First, a relatively famous Nintendo hacker known as NWPlayer123 confirmed that the “heist” did indeed go down.
NWPlayer123’s credentials are certainly solid – she leaked Splatoon DLC before Nintendo even announced it, and has data-mined a ton of big Nintendo games, including Super Smash Bros. Wii U.
She claimed that the hacker behind the (failed) E3 Zelda heist of 2016 was a 17-year-old previously known for hacking Mario Kart 8.
This 17-year-old/would-be criminal mastermind has since been in touch with Kotaku to reveal the details behind the job.
It should also be pointed out that the hacker had been tweeting about E3 long before the event, asking if anyone was willing to help distract attendants.
According to our hacker, all they needed to nab the game was access to a demo pod and a Wii U GamePad. From there, tools are available which allow hackers to “dump” the game data from any Wii U console.
Then, using another tool (called TCP Gecko), they can connect the system to a PC and start the transfer. This process can take a few hours, but the game will continue to run as normal, meaning nobody is likely to notice anything amiss.
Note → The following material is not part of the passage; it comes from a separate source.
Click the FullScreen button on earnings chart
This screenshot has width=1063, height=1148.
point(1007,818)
The creator of TCP Gecko, A.W. Chadwick, verified the above:
The user would navigate to a special webpage which tricks the Wii U into running code not developed by Nintendo (we call this arbitrary code execution (ACE)). Once the user has achieved ACE, they can then cause the Wii U to do almost anything they would like it to.Advertisement
But unfortunately for the hacker, disaster struck. The Wii U units running Breath of the Wild were not retail ones, meaning a hasty bit of re-coding was required.
The hacker told Kotaku:
Having to code stuff last minute was a sort of stressing ideal. Mainly [because] you never know how long or how much testing one might need to do before it works, and [there being] a very strict timeframe made the situation worse.
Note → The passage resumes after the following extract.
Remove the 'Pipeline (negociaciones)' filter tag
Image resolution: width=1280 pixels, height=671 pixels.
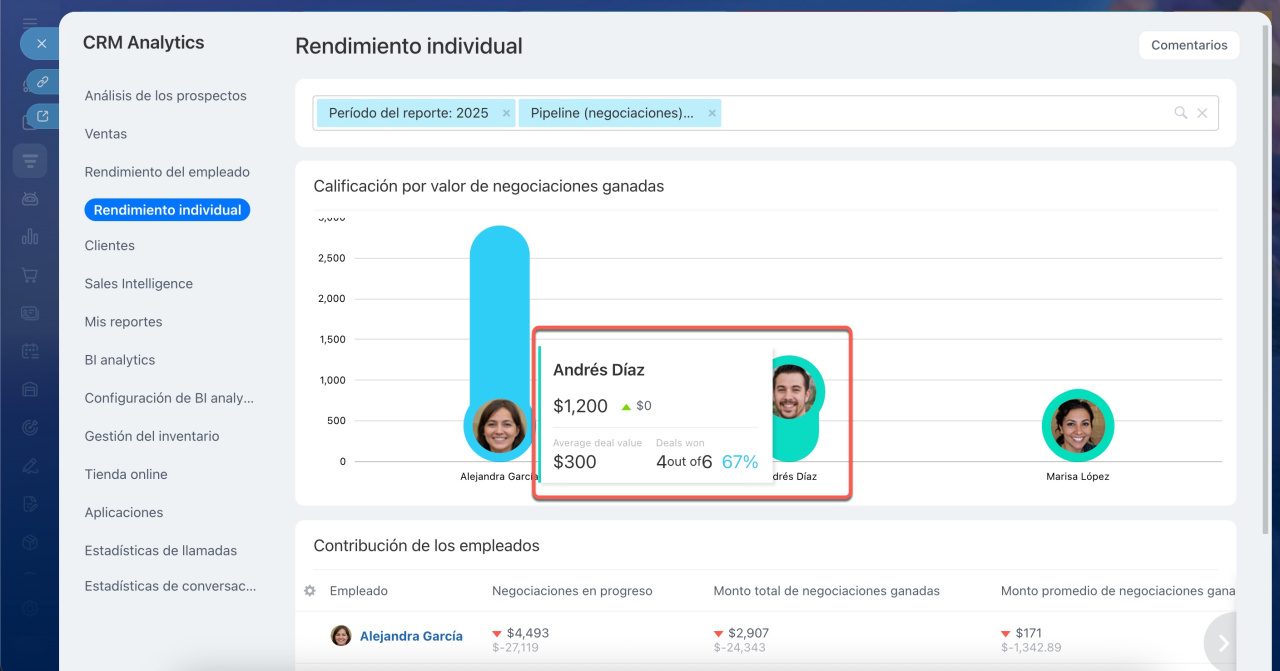(712, 113)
Returning on day two, the hacker learned that the units at E3 weren’t connected to the internet – presenting an obvious problem for the intended hack.
The hacker apparently managed to find a secret button combination which allowed them to access to the menu on the development unit and turn on the internet connection, only for TCP Gecko to copy the wrong files.
At this point NWPlayer123 stepped in to help tweak the tool and fix this issue, meaning the hacker had only one day remaining to get what they needed.
But as you’ve probably gathered from the headline, this story ends in defeat. Despite arriving early on Thursday, all the demo units were already booked for the day – The hacker never got a chance to get in and do what needed to be done as a result.
Once again, there’s nothing concrete to say that this story is true, or what the hacker would have done with the files if they had been successful. For her part, NWPlayer123 claims that she was only interested in the music files.
I suppose we’ll just have to wait till The Legend of Zelda: Breath of the Wild launches in 2017 before we can finally play it. At least then, it’ll be legit.